• **TASK INSTRUCTIONS**: The line with "Where should I" and each line following it, up to the final line of the data, should be set down exactly; pictures stay out.

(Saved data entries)

↓

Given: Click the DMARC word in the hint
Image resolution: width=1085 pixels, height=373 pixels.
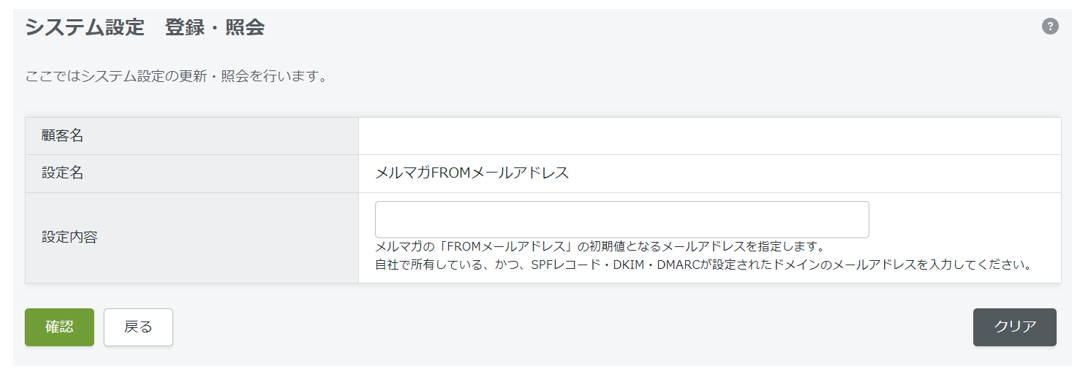Looking at the screenshot, I should pyautogui.click(x=679, y=265).

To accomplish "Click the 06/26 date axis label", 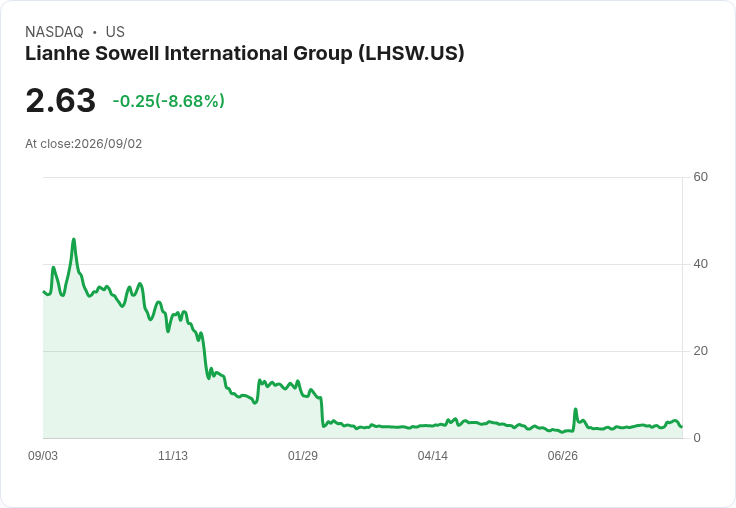I will pyautogui.click(x=562, y=456).
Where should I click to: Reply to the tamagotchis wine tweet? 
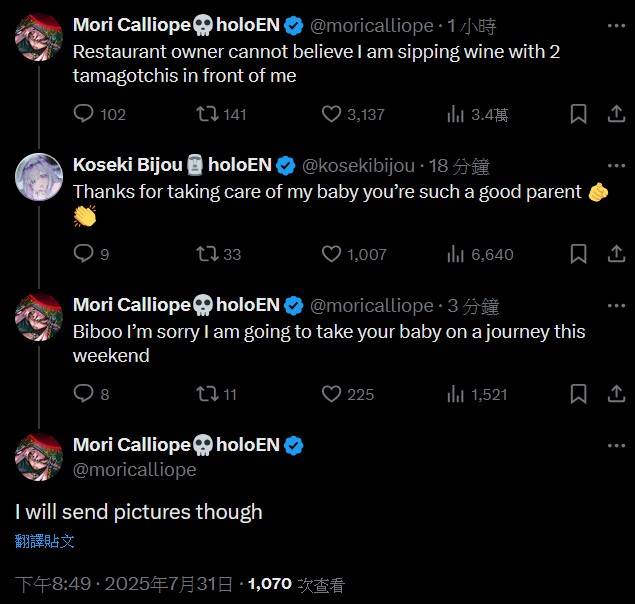pyautogui.click(x=84, y=114)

↑

• **RESULT**:
Where should I click to: Reply to the tamagotchis wine tweet? 
pyautogui.click(x=84, y=114)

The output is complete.